More networking tips

6 Jul

This article on Cube Rules by Scott Herrick outlines the ways that social media (which you thought was just for stalking your 8th grade boyfriend) can also be a very useful tool for networking. I say social media is a great way to turn acquaintances into friends, to build upon and solidify relationships with people who are just as busy as you are, and to stay in touch with friends and associates in other parts of the country and world.

How has social media helped you network?

The secrets of networking…revealed!

2 Jul

So when I first learned that networking is basically the ONLY way anyone gets jobs anymore, I was kind of freaked out. “How am I ever going to meet these people I need to network with?! Won’t they get annoyed that I’m asking for help? What if they feel like I’m USING them?”

Now that I’ve been out in the world for a little while, I’m realizing one very important thing: Your network is made up mostly of your friends. Not random acquaintances you constantly have to butter up and take out for drinks, but the people you are already drinking with. Including, but not limited to, friends you have made at various jobs, people you went to college with (even if you didn’t study the same thing), and your parent’s friends.

These are the people who want to see you succeed. These are the people who have your back. Make sure these people know what kind of job you’re looking for. Because even if they don’t work in a field that you’re interested in, guess what, they have other friends who you don’t even know yet! Also, you don’t know everything their company does, and they might have a place there for you. The more people know about what you’re looking for, the more likely they are to think of you when they hear of a job opening in their company or get an email from a friend who is looking to hire.

Now this doesn’t mean that you need to talk all about your life goals every time you’re in a social setting, but make sure you have an answer if someone asks what kind of work you’re looking for. You should also feel free to email specific friends your resume and let them know that you’re looking, because they want to help you.

The thing is, people want to do a good job when they hire (and recommend!) someone. They want to hire someone who is trustworthy and will work hard. They would much rather hire someone who was referred to them than some schmoe off the street.
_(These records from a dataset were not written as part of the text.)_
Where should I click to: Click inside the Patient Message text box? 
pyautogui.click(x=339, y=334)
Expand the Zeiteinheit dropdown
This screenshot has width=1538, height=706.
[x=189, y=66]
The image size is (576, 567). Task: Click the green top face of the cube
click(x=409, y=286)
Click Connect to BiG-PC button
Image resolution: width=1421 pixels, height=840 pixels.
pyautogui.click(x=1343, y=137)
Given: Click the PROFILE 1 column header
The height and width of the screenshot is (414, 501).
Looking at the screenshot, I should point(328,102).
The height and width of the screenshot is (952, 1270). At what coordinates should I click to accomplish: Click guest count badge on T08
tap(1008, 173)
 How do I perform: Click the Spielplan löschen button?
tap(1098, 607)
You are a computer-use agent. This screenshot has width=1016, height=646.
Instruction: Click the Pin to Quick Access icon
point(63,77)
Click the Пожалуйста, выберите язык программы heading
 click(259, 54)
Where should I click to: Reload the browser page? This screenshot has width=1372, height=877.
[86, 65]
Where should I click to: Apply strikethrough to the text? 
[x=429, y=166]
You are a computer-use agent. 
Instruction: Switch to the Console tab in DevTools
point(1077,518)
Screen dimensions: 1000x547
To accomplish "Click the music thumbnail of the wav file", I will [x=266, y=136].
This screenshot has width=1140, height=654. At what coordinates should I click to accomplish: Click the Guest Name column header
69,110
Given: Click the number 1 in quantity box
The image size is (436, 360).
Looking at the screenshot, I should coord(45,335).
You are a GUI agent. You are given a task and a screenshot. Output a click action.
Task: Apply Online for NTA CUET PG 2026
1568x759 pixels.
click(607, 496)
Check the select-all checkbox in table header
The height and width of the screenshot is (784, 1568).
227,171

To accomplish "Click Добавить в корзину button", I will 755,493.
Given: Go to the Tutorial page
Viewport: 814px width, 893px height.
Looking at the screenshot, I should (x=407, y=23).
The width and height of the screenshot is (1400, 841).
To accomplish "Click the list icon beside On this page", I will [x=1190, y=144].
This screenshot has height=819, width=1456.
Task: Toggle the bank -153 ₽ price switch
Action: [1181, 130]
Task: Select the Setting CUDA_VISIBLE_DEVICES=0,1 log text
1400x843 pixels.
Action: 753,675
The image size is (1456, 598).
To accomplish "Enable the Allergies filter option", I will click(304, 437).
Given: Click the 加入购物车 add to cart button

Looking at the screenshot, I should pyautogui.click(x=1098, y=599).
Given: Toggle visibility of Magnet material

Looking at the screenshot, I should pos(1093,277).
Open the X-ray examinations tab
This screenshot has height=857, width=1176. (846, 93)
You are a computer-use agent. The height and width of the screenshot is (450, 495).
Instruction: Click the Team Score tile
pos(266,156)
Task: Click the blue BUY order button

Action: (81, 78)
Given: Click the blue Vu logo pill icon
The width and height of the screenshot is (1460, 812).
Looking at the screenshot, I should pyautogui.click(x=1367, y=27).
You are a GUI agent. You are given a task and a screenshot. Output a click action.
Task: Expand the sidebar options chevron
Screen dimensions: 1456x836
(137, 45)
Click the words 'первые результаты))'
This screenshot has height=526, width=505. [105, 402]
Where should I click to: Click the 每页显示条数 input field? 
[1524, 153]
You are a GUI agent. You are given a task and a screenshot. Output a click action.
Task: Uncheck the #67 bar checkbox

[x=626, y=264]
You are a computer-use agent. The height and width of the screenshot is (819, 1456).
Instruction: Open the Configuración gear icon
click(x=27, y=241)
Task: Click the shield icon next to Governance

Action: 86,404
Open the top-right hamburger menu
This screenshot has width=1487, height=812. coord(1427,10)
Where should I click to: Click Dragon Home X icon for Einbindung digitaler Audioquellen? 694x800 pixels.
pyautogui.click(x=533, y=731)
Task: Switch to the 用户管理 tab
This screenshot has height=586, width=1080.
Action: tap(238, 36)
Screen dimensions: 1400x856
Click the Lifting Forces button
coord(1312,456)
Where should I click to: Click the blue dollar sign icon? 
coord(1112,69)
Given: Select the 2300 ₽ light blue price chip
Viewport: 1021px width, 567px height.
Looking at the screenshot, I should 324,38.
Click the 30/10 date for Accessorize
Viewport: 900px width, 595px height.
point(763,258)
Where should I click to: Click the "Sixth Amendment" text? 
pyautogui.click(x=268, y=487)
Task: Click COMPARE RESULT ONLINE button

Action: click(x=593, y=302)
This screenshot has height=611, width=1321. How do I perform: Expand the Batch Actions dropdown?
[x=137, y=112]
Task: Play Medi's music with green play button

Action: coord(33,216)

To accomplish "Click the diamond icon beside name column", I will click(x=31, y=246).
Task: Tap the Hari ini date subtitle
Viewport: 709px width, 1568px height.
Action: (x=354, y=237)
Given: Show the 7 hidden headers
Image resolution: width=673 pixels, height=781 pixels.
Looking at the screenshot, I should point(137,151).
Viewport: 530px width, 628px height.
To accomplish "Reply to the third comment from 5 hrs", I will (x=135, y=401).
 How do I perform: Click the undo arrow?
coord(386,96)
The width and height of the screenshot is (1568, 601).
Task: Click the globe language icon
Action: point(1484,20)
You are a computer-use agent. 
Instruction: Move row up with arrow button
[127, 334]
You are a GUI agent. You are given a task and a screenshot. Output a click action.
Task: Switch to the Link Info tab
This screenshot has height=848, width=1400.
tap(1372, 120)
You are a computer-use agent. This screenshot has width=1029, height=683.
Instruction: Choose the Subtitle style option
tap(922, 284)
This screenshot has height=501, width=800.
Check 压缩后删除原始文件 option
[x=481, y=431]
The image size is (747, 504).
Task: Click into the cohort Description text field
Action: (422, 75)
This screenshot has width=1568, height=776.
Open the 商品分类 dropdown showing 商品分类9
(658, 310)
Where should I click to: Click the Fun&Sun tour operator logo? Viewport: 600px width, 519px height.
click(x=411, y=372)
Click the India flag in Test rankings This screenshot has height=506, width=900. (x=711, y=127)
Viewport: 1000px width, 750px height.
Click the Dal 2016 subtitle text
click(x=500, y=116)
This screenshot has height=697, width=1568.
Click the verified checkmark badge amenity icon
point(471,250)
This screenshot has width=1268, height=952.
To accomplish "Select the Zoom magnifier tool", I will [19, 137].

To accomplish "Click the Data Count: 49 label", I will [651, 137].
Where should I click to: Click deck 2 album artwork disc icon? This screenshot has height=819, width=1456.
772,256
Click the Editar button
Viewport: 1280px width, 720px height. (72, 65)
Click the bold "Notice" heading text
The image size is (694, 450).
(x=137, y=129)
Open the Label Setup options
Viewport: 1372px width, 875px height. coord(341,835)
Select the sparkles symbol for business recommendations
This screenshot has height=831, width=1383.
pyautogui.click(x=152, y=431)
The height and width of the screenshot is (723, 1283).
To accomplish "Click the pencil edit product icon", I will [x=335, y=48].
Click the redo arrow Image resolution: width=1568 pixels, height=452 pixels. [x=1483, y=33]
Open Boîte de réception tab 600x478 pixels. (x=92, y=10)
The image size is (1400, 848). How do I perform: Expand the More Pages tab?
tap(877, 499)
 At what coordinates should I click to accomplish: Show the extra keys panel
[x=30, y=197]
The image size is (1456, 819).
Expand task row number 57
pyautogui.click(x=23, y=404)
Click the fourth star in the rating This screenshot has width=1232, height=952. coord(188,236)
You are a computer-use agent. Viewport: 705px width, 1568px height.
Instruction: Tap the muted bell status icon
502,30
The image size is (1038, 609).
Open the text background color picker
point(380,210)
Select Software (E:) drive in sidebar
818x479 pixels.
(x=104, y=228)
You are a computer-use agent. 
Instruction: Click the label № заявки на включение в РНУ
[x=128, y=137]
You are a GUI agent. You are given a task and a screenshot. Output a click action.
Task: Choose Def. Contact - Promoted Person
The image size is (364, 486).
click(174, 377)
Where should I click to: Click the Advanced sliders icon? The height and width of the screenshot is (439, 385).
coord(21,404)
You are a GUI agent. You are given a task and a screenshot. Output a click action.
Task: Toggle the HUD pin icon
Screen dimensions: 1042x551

To this end, when you are employed you should always be doing your best work. Because every industry is a small community, and chances are the person interviewing you knows your old boss or someone who worked on that project with you, and they’re going to call that person to ask about you.

This also means that you need to be friendlier. Yes, even you. Even if you’re still in college. The world (even before you graduate) is a highly competitive place, but that doesn’t mean that you need to compete with every person who wants to work in the same field as you! College (and early in your career) is the time to be building good working relationships with as many people as possible. No one gets to the top by herself, and wouldn’t you rather be with friends once you get there?

How is your budget going?

1 Jul

Hey everyone, have you made yourself a budget yet? Maybe you were saying, “I’ll do it at the end of the month.” Guess what? It’s July 1st!

How about this, let’s start with just doing the MATH. Figure out what your daily budget is, and then go about your business and have an awesome holiday weekend. Then you can be mentally prepared to start living by that budget come Tuesday.

Doing this will help you avoid what Lindsay was talking about–if you make too many transfers from your savings to your checking account in a month, your bank will turn your savings account into another checking account! If you have a budget and a set amount you’re putting into savings, you won’t just guess at a random amount to put away and have to dig back into it at the end of the month. That way, if you do need to get at the money (for a plane ticket or a doctor bill), it will be a much less frequent (and more bank friendly) happening.